What they are actually refusing is dishonesty.
Closure suggests that harm has a lifecycle—that suffering reaches a natural conclusion if endured correctly. It implies that morality reasserts itself, that meaning will eventually compensate for damage. For those who live inside unresolved consequences, this is not just inaccurate. It’s insulting.
Some wounds don’t want lessons. They want acknowledgment.

Fiction that insists on healing often sanitises the very thing it claims to explore. It trades truth for comfort. It offers redemption where none was earned, forgiveness where none was requested, and peace where only endurance exists. The reader leaves soothed, but untouched.

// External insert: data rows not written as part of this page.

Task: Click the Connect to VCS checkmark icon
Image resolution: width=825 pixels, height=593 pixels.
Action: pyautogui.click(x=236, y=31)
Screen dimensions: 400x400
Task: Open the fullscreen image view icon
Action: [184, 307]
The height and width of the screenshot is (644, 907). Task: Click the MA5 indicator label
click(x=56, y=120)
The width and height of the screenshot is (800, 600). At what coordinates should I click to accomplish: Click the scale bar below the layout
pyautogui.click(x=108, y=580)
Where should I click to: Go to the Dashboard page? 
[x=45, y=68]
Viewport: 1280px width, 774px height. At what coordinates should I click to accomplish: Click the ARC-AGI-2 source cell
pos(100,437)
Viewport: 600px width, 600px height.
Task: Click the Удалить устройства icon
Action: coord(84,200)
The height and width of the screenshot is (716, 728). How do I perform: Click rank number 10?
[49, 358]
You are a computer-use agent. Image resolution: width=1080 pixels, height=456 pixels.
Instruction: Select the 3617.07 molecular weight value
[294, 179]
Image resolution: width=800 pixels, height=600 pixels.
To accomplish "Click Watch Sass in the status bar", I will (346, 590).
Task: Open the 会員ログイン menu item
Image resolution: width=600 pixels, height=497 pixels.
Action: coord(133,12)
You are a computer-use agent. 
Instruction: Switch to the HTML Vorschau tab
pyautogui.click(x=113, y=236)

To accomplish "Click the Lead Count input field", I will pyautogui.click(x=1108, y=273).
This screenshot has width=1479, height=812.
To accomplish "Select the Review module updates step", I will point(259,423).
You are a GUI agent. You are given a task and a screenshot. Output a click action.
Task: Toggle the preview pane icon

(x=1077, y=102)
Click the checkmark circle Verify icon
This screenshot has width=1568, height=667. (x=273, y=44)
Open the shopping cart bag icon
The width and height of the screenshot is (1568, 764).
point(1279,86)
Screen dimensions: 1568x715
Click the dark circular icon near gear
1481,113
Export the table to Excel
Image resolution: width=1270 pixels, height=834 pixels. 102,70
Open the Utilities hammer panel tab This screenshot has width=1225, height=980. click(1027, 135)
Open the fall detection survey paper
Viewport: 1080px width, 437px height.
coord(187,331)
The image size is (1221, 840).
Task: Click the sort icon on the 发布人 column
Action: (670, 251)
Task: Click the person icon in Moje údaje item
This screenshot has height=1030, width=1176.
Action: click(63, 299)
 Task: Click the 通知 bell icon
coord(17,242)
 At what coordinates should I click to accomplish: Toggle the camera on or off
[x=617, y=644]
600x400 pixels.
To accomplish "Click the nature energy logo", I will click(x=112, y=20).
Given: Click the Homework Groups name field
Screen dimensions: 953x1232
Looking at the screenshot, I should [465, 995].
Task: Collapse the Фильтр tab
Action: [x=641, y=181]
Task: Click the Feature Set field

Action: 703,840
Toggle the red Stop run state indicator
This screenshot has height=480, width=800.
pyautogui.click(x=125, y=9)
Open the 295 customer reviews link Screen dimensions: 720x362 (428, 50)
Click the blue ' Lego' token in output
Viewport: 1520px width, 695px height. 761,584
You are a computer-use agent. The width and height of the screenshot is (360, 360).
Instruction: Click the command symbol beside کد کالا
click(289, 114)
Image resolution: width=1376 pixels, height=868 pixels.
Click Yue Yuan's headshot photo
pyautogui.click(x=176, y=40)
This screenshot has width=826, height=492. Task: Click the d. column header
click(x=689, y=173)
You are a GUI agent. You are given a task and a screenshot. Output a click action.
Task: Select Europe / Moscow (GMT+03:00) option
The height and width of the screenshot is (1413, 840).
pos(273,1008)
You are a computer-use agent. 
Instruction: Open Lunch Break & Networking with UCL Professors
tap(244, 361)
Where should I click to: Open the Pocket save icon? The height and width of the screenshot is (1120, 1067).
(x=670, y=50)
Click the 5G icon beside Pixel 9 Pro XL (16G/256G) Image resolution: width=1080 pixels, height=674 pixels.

In SEETHINGS, resolution is deliberately withheld. Not as provocation, but as fidelity. The story does not tidy itself because the damage does not. Moral debts remain outstanding. Consequences refuse to conclude neatly. What is broken stays broken.
This unsettles readers accustomed to being reassured.
They ask what it all means. They ask what lesson they are supposed to take away. They search for the healing moment that never arrives.
The point is that it doesn’t.
Some stories exist not to mend, but to mirror. To say: this didn’t resolve for me either. This stayed. This shaped what came after. You are not wrong for feeling unfinished.
There is comfort in that honesty, even if it doesn’t feel like comfort at first.
Healing is not always truth. And truth does not always heal.
Sometimes, the most ethical ending is the one that refuses to pretend otherwise.
–Michael (Dark fiction. Author of SEETHINGS (the first book), free for a limited time)
Love, lust, and lies collide on land and water. A temptress, a faithful wife, and a photographer haunted by shadows drift into a world of seduction, betrayal, and control.
Marriages unravel, secrets surface, and civility dissolves into primal instinct. Nothing is safe. No one is innocent.
eBook is available for instant download by clicking here.
SEETHINGS (first in the series) is downloadable and free for a limited time, here.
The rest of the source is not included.